Carlos Pereira
Estadão
No livro The Blame Game (O Jogo da Culpa), Christopher Hood argumenta que é comum, especialmente no mundo político, pessoas terem dificuldade de lidar com derrotas e preferirem responsabilizar fatores externos e/ou outros atores pelos seus erros. Uma espécie de eterna tentativa de “reinventar a história” para se livrar da culpa.
O presidente Lula acaba de declarar que “a Justiça Federal em Brasília absolveu a companheira Dilma da acusação de que ela tinha feito pedalada”. Argumentou, inclusive, que “é preciso ver como é que se repara uma coisa que foi julgada por uma coisa que não aconteceu”. Para Lula, a decisão da Justiça “é a prova de que houve um golpe no Brasil em 2016″.
NA MESMA TOADA – A presidente do PT, deputada Gleisi Hofmann, foi na mesma toada ao afirmar que a decisão da 10ª turma da Justiça Federal da primeira região (TRF-1) “deixa claro que o impeachment foi uma grande farsa”. Disse ainda que o partido “vai articular no Congresso um projeto de resolução para a devolução simbólica do mandato presidencial a ex-presidente Dilma”.
Apesar de Lula e o PT terem imediatamente proclamado a inocência da ex-presidente, a decisão do TRF-1, na realidade, não absolve Dilma seja do ponto de vista jurídico ou político.
O Ministério Público Federal (MPF) havia solicitado uma ação civil por improbidade administrativa contra a ex-presidente. O TRF-1 negou o pedido, mantendo a decisão anterior de arquivamento da ação do MPF, ao argumentar que o fato de a ex-presidente não ocupar mais o cargo, fica impedida a abertura da ação.
TECNICALIDADE… – De acordo com a nova lei da improbidade administrativa de 2021, a clara intenção do agente público tem que ser comprovada, esvaziando assim a acusação para aqueles que cometem o crime, mas não mais se encontram no exercício da função.
O TRF-1 lembra, na mesma decisão de arquivamento desta ação, que atos ímprobos de um presidente da República devem ser interpretados como crime de responsabilidade e, portanto, enquadrado em outra lei, a de número 1079 de 1950; ou seja, a lei do impeachment.
A decisão do TRF-1, portanto, não analisou o mérito, mas decidiu que a ação de improbidade não era adequada e que o regramento jurídico aplicável nesses casos seria justamente a lei do impeachment, exatamente como o ocorrido no julgamento político da ex-presidente no Senado.

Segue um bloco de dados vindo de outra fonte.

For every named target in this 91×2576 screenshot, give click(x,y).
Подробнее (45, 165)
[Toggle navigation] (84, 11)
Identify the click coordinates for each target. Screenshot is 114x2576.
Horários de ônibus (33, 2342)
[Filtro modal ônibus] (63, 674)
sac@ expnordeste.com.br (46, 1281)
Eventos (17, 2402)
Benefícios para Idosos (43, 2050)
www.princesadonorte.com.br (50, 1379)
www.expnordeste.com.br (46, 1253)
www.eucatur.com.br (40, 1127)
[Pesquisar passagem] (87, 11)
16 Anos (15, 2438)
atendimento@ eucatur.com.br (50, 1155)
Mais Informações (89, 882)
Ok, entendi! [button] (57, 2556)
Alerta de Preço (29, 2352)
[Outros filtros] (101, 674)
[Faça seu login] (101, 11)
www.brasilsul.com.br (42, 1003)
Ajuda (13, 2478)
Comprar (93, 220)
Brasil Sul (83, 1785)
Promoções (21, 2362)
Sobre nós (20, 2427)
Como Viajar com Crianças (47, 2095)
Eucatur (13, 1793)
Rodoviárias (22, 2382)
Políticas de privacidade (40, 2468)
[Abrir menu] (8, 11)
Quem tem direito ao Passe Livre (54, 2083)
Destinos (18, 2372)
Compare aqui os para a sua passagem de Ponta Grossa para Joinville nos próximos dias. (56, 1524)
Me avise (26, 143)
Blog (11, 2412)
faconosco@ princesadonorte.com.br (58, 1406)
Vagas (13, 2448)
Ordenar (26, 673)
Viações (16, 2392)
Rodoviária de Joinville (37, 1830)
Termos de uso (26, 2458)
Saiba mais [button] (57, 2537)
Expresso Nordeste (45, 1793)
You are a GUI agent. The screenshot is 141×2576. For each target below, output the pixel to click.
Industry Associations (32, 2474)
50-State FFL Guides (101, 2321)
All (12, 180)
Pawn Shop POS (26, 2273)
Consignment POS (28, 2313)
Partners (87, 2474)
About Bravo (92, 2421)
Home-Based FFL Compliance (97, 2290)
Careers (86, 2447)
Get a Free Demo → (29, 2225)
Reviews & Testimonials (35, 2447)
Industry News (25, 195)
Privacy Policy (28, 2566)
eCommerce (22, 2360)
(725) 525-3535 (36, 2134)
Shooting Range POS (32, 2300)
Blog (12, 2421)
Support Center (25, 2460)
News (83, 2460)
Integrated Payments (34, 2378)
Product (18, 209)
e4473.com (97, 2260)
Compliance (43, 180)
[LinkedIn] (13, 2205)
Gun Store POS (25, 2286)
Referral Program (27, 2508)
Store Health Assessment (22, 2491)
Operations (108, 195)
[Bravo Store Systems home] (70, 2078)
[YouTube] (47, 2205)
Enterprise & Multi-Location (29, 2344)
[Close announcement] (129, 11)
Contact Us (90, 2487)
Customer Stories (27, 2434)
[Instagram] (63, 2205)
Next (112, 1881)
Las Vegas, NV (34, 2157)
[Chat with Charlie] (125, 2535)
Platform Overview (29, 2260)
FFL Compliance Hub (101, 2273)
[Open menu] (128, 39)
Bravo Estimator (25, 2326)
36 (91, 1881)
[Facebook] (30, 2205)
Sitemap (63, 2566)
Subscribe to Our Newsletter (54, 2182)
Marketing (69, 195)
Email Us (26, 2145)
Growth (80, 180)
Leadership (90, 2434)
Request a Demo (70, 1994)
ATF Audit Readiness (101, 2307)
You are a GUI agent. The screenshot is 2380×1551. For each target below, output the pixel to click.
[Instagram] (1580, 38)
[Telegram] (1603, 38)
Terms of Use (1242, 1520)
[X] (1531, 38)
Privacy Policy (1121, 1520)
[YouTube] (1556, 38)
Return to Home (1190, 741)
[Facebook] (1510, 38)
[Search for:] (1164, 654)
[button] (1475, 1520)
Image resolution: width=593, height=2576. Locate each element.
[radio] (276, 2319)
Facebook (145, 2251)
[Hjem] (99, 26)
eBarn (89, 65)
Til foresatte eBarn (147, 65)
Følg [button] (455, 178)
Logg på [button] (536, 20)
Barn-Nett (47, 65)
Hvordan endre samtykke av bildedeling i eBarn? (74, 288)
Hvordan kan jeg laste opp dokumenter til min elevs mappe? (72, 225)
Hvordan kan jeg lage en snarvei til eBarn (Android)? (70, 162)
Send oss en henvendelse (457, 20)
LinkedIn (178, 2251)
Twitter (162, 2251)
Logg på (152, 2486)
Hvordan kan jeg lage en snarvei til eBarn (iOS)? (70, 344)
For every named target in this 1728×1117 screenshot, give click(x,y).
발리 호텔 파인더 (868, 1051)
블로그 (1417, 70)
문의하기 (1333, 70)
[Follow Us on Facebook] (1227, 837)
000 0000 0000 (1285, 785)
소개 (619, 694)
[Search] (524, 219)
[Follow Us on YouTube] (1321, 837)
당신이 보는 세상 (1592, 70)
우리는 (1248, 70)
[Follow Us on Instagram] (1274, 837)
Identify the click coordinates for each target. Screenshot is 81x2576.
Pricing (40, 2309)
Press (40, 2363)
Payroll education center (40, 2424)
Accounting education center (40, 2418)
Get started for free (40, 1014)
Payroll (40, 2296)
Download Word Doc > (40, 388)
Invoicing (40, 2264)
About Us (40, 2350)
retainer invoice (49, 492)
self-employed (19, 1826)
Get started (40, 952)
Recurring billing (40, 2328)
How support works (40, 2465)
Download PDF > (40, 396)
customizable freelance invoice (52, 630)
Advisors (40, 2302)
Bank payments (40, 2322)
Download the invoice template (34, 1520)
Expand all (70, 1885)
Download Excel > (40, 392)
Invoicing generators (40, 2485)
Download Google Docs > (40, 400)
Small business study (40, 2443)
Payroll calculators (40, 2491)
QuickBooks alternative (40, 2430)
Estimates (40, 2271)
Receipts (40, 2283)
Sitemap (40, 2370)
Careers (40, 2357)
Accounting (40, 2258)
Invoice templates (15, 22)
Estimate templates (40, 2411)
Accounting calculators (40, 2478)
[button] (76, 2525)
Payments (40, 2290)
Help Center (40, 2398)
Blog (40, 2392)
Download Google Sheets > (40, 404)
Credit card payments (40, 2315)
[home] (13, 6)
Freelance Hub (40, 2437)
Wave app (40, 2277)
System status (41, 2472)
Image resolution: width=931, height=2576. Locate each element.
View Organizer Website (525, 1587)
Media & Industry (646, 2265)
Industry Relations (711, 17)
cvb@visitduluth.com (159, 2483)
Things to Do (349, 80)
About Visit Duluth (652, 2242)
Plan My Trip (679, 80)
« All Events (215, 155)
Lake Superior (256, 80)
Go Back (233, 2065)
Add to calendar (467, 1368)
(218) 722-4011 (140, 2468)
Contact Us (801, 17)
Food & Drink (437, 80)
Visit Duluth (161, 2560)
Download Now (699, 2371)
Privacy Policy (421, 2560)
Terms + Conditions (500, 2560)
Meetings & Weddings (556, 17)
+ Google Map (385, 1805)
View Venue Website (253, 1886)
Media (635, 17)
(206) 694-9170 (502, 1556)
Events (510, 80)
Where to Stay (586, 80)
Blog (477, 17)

DECISÃO INQUESTIONÁVEL – Desta forma, a legitimidade política e jurídica da decisão soberana do Senado Federal de abreviar o segundo mandato da ex-presidente por meio do impeachment em função de crimes fiscais e orçamentários, como declarado por José Múcio Monteiro, então relator do processo no Tribunal de Contas da União e hoje ministro da Defesa de Lula, não foi e nem poderia ser questionada pelo TRF-1.
Embora o impeachment tenha uma natureza híbrida, ou seja, também exija um embasamento jurídico que dê enquadramento a um crime de responsabilidade, esse é um processo institucional fundamentalmente político, caracterizado, em última instância, pela perda da maioria legislativa do chefe do Executivo e não de uma decisão judicial.
Lula e o PT, ao invés de reconhecerem seus erros, procuram desencadear um movimento político baseado na suposta alegação de que a ex-presidente é proba e que o impeachment foi “uma injustiça contra uma mulher honesta e digna”, como alega sua defesa.
FALSA VERSÃO DO PT – Afinal de contas, para o presidente Lula e o PT o passado pode estar sempre mudando… só o futuro é certo.
Mas o que vai ficar para a História é que o PT e Dilma foram politicamente incompetentes para impedir seu impeachment em um contexto de “tempestade perfeita”, caracterizado por uma crise econômica sem precedentes, pelo o maior escândalo de corrupção da história, por grandes mobilizações e protestos de rua e, finalmente, pela quebra por má gerência de suas coalizões.
Dilma e Lula jamais foram “inocentados”.